* _Task objective_
Which of the lines in the data mention the string "computer"? List them all.

Collected data:
+++++

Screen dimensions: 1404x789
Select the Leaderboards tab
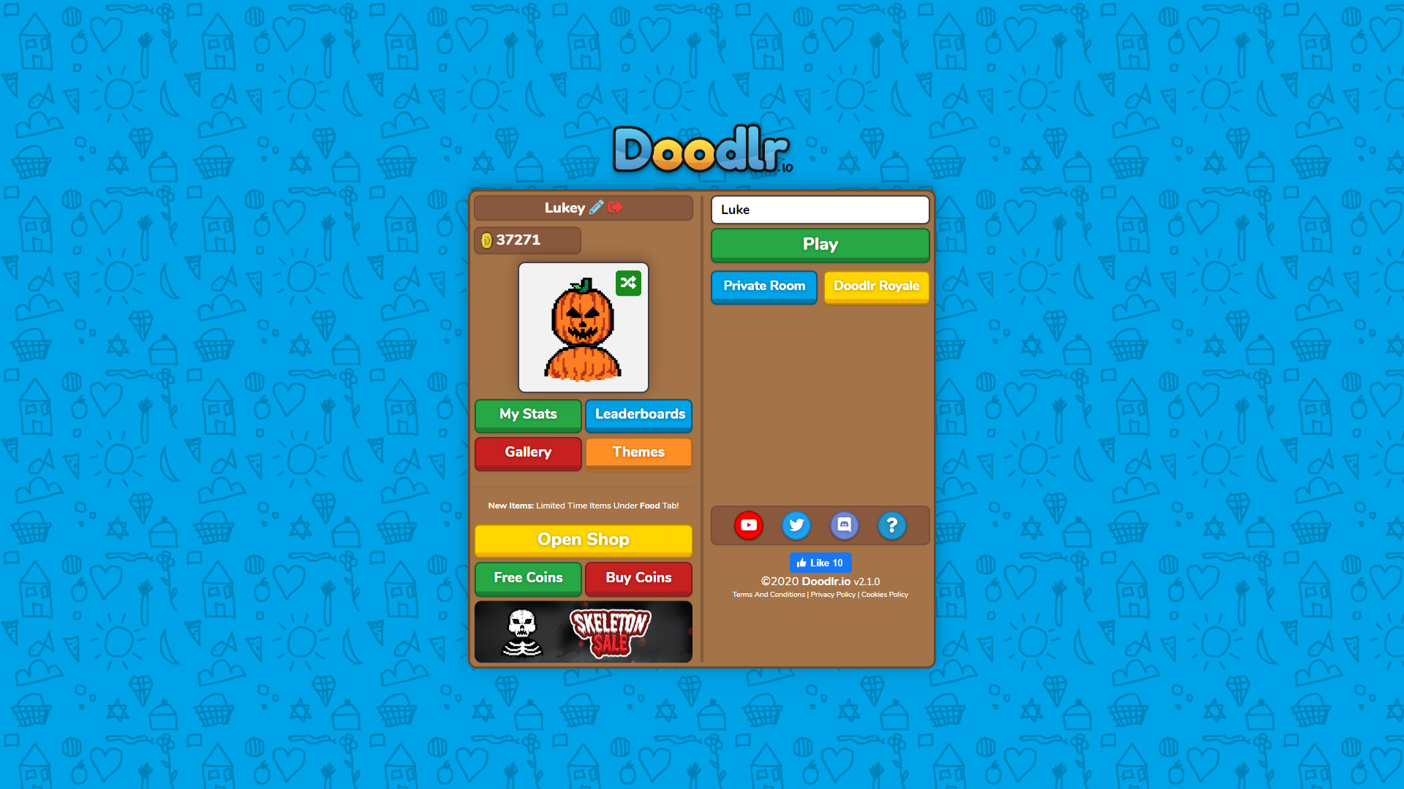(x=638, y=413)
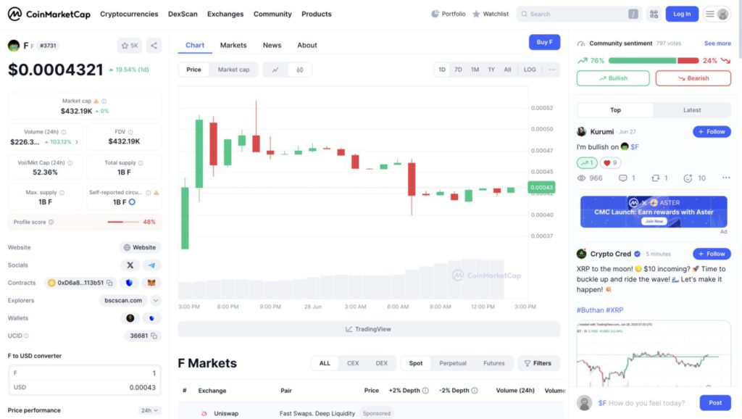The height and width of the screenshot is (419, 742).
Task: Vote Bullish in community sentiment
Action: (x=613, y=78)
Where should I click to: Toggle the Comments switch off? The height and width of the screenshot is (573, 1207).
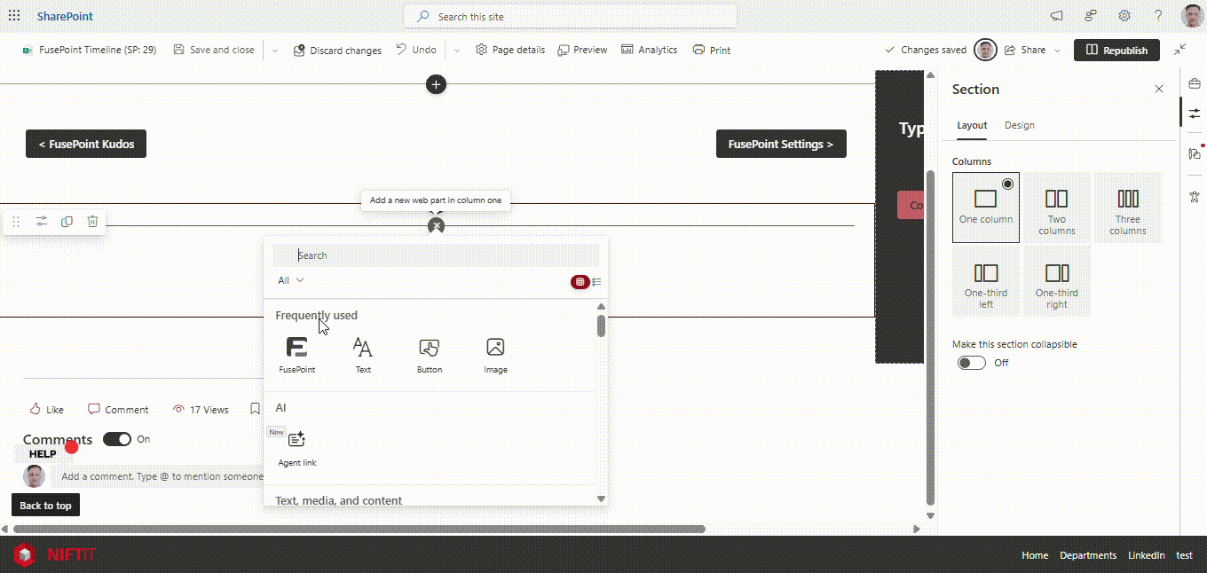[x=117, y=439]
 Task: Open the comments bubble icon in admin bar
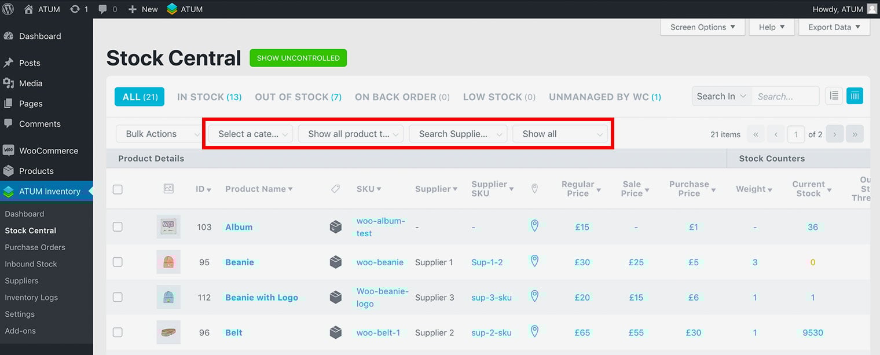[102, 9]
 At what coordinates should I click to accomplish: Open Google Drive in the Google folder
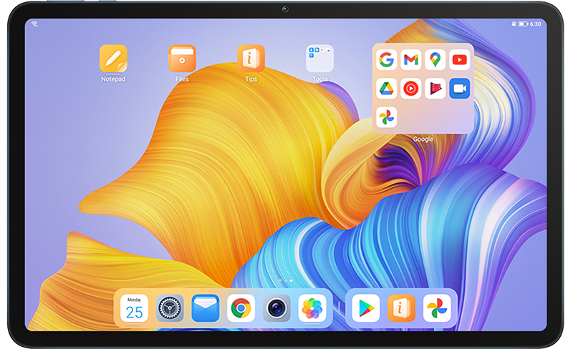[x=386, y=89]
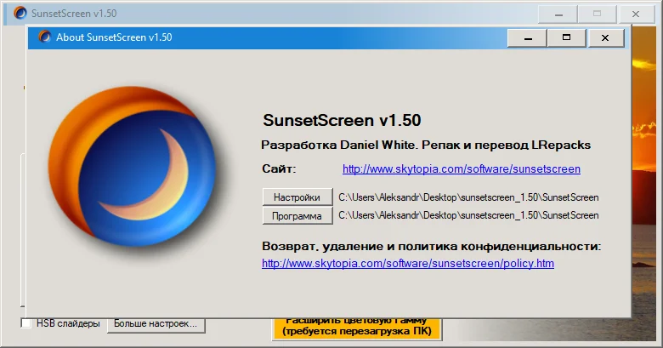Click the Настройки button
The width and height of the screenshot is (663, 348).
coord(298,197)
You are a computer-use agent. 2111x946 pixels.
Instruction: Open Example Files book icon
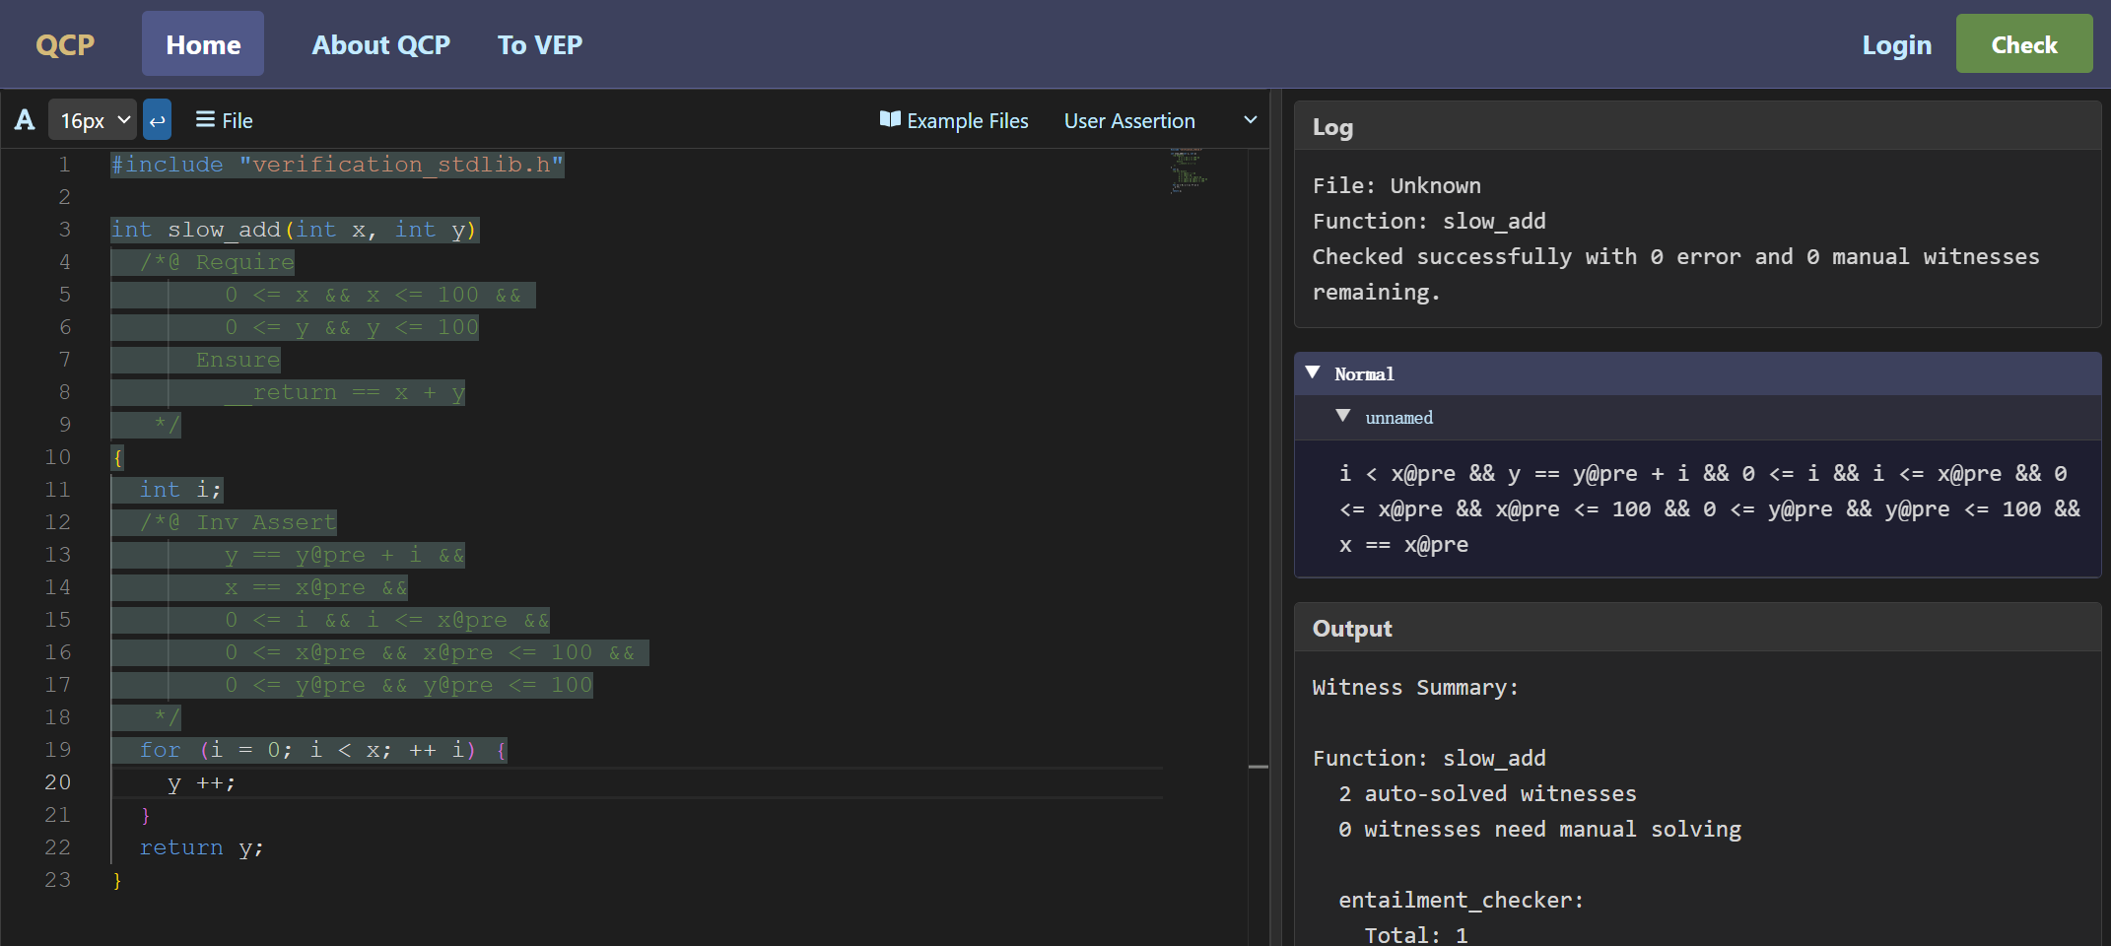890,120
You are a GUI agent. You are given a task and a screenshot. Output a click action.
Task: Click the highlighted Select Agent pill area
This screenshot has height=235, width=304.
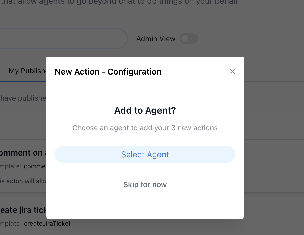tap(145, 154)
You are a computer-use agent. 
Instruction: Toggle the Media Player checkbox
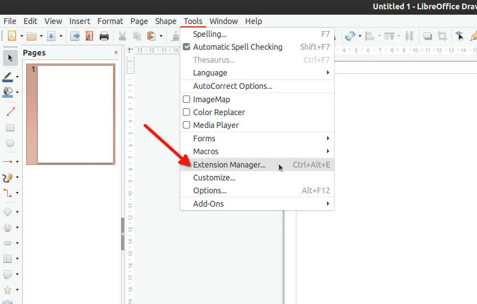tap(187, 125)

+++++

* _Task output_
You are a computer-use agent. 2111x946 pixels.
You are a computer-use agent. 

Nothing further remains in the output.